When it comes to exercising, the hardest part is getting started. At some point most of us have said, “I’m going to get fitter.” We have then joined a gym or signed up for a class but found an excuse not to go. Everyone at some point or another has found an excuse not to exercise.
Life happens, plans get changed, children get sick and all those best laid plans get put on the back burner along with your motivation. But why let those unexpected things stop you? Why not change just one thing NOW which will help you bring exercise into your day to day life?
I know you may think that this is easy for me to; after all, it is my job. But just like everyone else, trainers need their days off. My motivation is often missing. So what can you do to help you get started?
Small steps can bring the biggest of changes. Let’s face it — if you don’t like something you’re never going to stick with it. You wouldn’t cook a three-course meal if you were just beginning to learn to cook, so why not take the same approach to exercise? Start small.

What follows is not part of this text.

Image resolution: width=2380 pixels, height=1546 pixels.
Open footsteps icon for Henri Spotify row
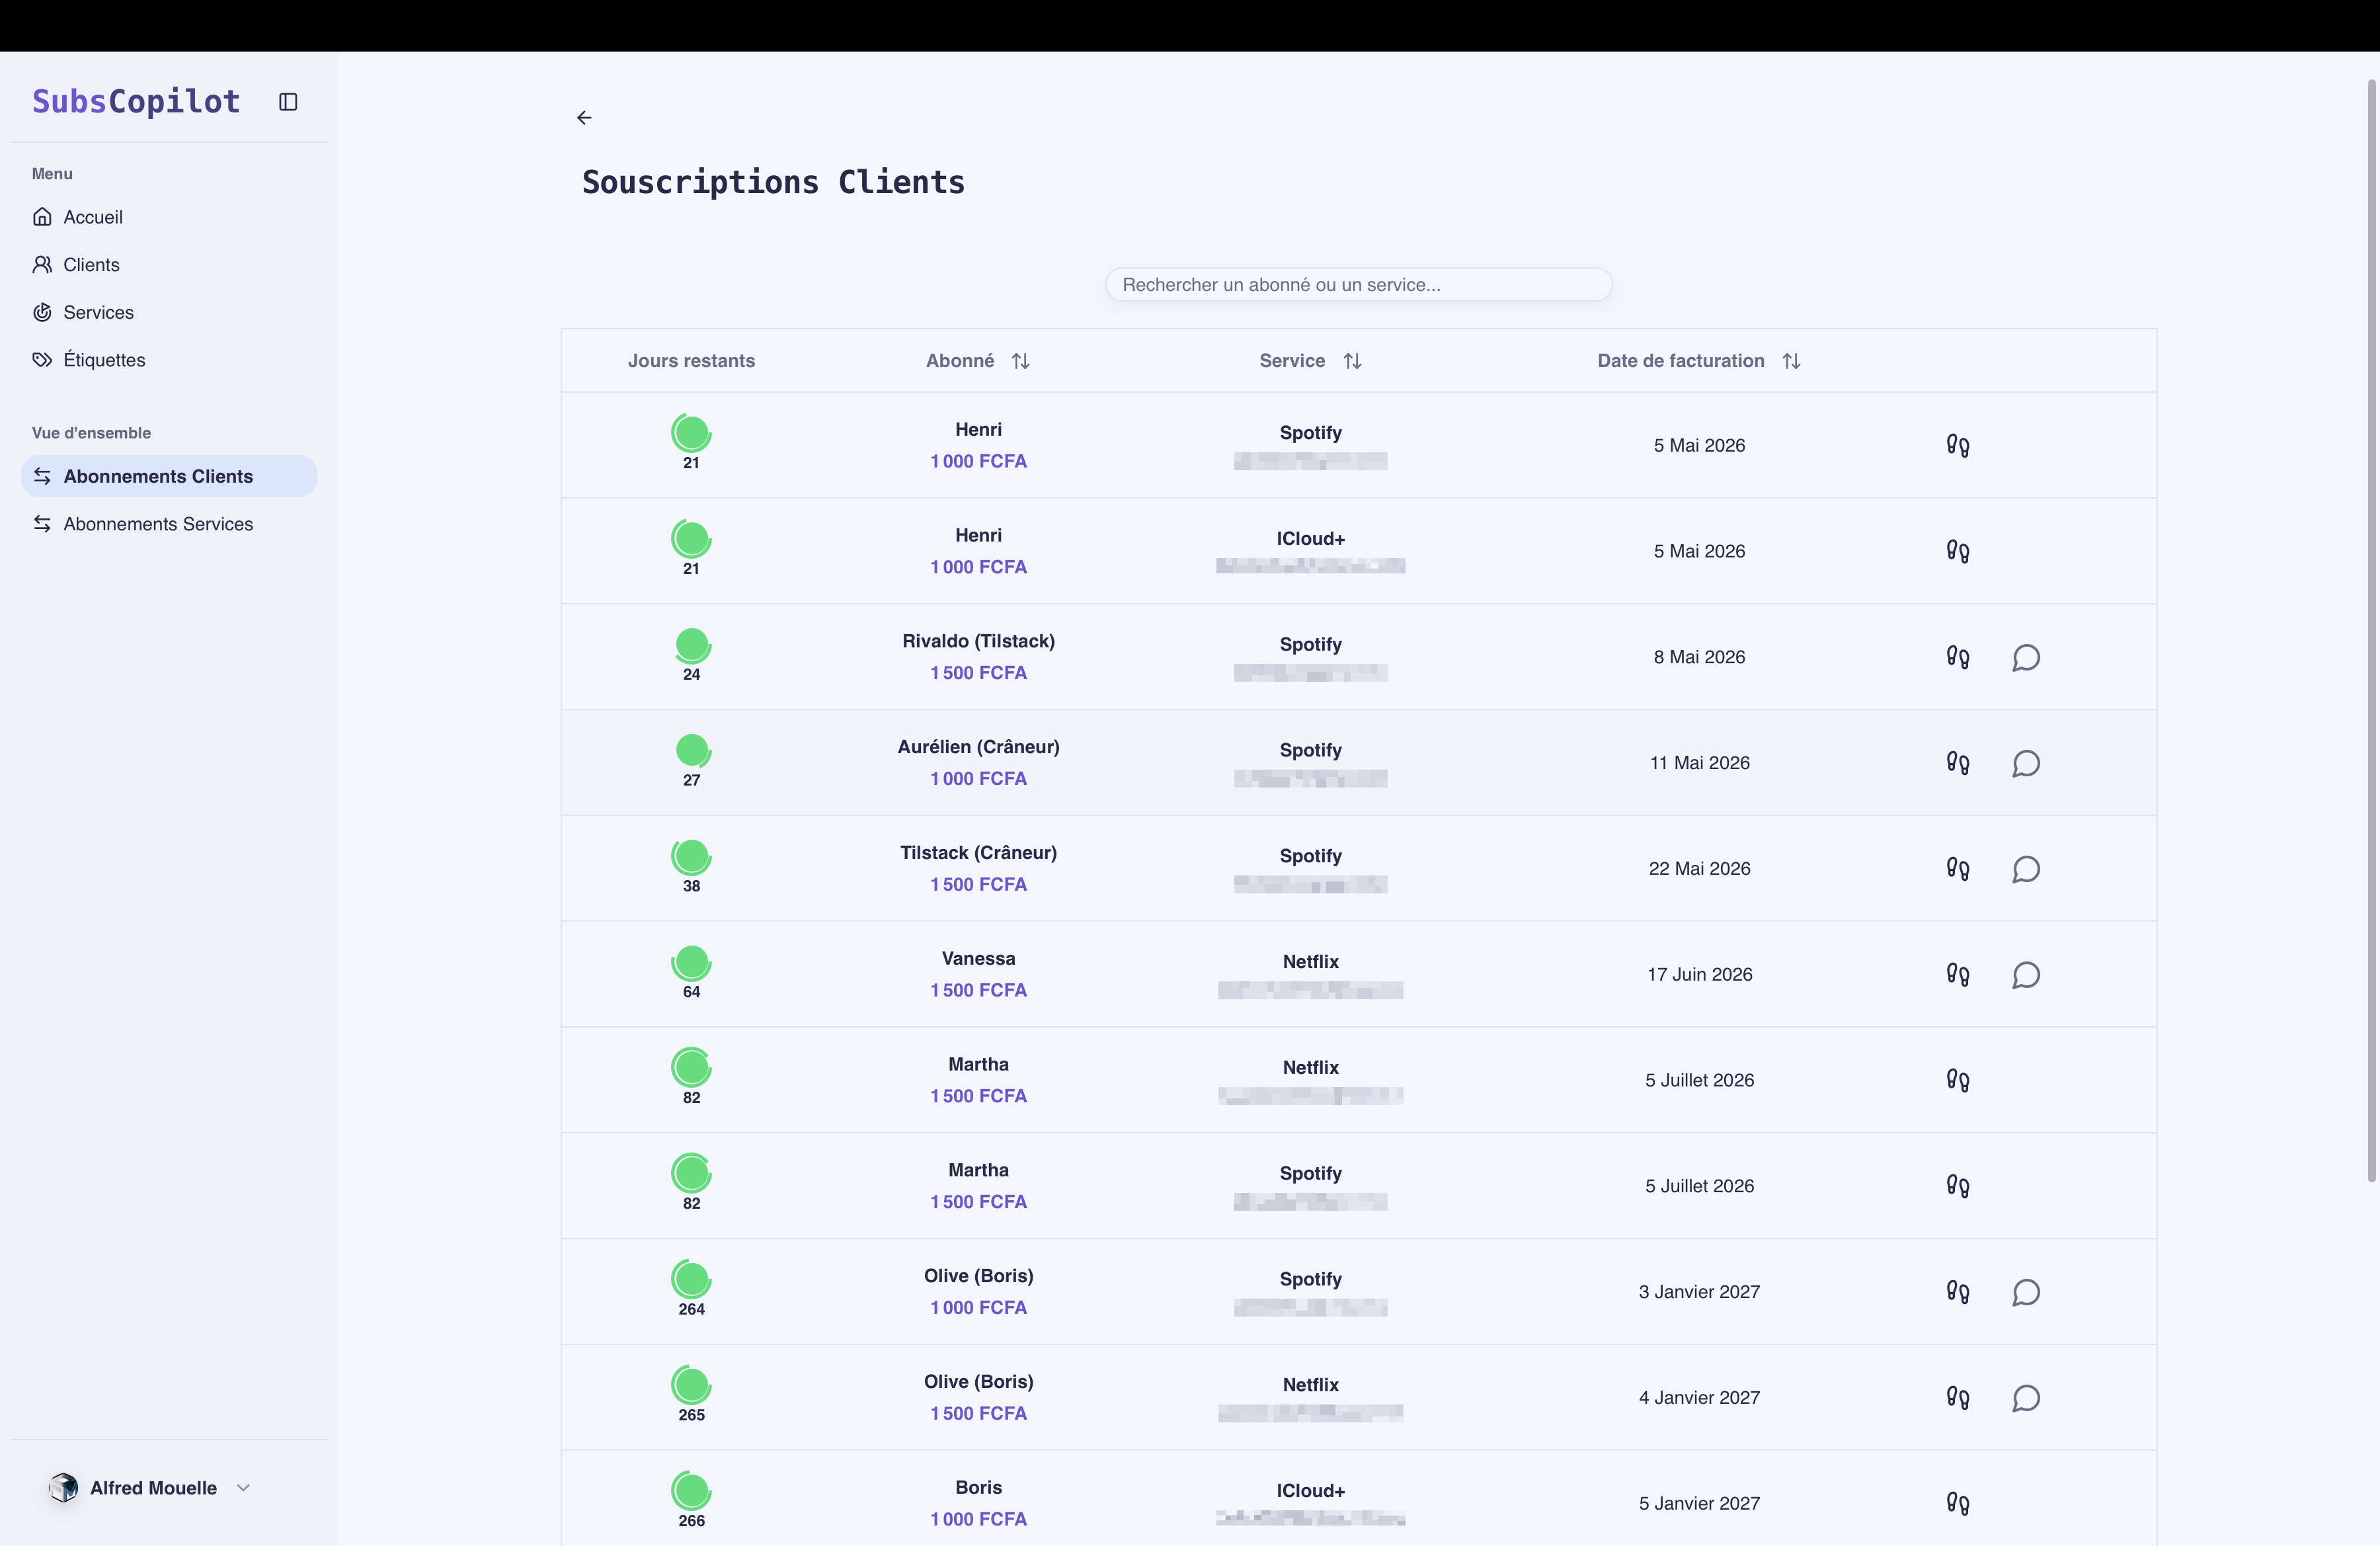pyautogui.click(x=1957, y=445)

WALK: Simple but effective. Get off the tram, train or bus a stop earlier than your usual one. Travel to work by car? Park a 10 minute walk away from your office, even if its raining. Use the stairs instead of the lift. If you’re going to the 25th floor that might be a bit of a stretch but why not get off 3 floors earlier?
STAND UP: Many of us find ourselves sitting at our desk for the majority of the day so why not schedule in breaks in your diary to make sure you get up and away from your desk? Make a drink, walk over to speak to someone instead of calling them. Getting up and moving away from your desk will ease tension in your neck, improve your posture and leave you feeling a little less stressed.
FIND SOMETHING YOU LIKE
There is nothing worse than committing to something for 10 weeks and then finding out after the first week you hate it. So find something YOU like. Not what is popular or what everyone else is doing, but something you are going to have fun at (yes, you can have fun exercising) and enjoy returning to week in week out. Look at what you like and don’t like and base your choice around that. If you like dancing, why not try a Zumba or dancerise class? If you hate cardio, why not try yoga or pilates? If you love being outdoors but hate running, strap on your walking shoes and go for a wander. Whatever your likes and dislikes, there is some form of exercise for you. It may take a few attempts to find your perfect exercise fit but don’t be disheartened — you will find something.
Sometimes the hardest part to getting started is getting over the fear of the unknown. What if I don’t like the instructor? What if the class is too intense? What if I embarrass myself? The unknowns far too often hold us back, so find someone to support you and to help you get started. If a friend has a gym membership, or is taking a class, why not ask if you can be their guest?
This visit can be as informal as you want it to be — no need to book a session with a trainer. Most classes will offer taster sessions which will allow you to attend to see if you like it — plus, if you are going with a friend, it’s a little less daunting. Ask your friend if they can show you around and they may be able to answer some of your questions. Remember — they were a newbie once, too, and that if you don’t like it, you don’t have to go back. Have someone to help you in those first few days, or weeks, to give you that motivation and accountability. If you decide that you’d like to go walking ask a friend to tag along and put a date in the diary, ring one another a few days before your walk to keep that motivation going. Set yourselves a small goal to work towards together. And don’t forget the instructor isn’t just there to teach the class. Good instructors want to ensure you keep up your exercise regime (and not just for the money), so if you need someone to give you that little extra push, just ask your instructor.
Yes, you will continue to encounter obstacles, but look at them as something positive. This might sound a little strange, but not exercising for a few days or weeks does not mean you have failed. Look at these times off as giving your body time to rest and recover, and, when you return to exercise (which you will), make sure you note how much easier it was to start up again.
There will also be days when you feel like you are starting from scratch even though you have previously made amazing progress. You have no energy, your mind was elsewhere, you didn’t do as well as previous session. THIS, TOO, IS NORMAL. This is not you failing, this is your body telling you it can’t quite manage 100% or even 50% today. Often this is due to other external factors: stress, lack of sleep, workload, teething babies, teenagers. My point is don’t be too hard on yourself, do a quick check of what might have had an impact, look how far you’ve come and pat yourself on the back. Which brings me to my final point…
Often we are too eager to criticize ourselves but not as quick to congratulate ourselves or recognise our own achievements. Rewards are a massive motivational tool, even to yourself.
When you start on your fitness journey you will probably set yourself a goal — drop a dress size, lose so many kilos, run a 5k — so why not set yourself a reward as well? This does not have to be done only when you’ve reached your goal. Book yourself a massage (in advance) for attending six workout classes in a row; have a pedicure the first time you run without putting in a walking break. Be proud of what you’ve achieved and celebrate it. After all, you are now on your fitness journey.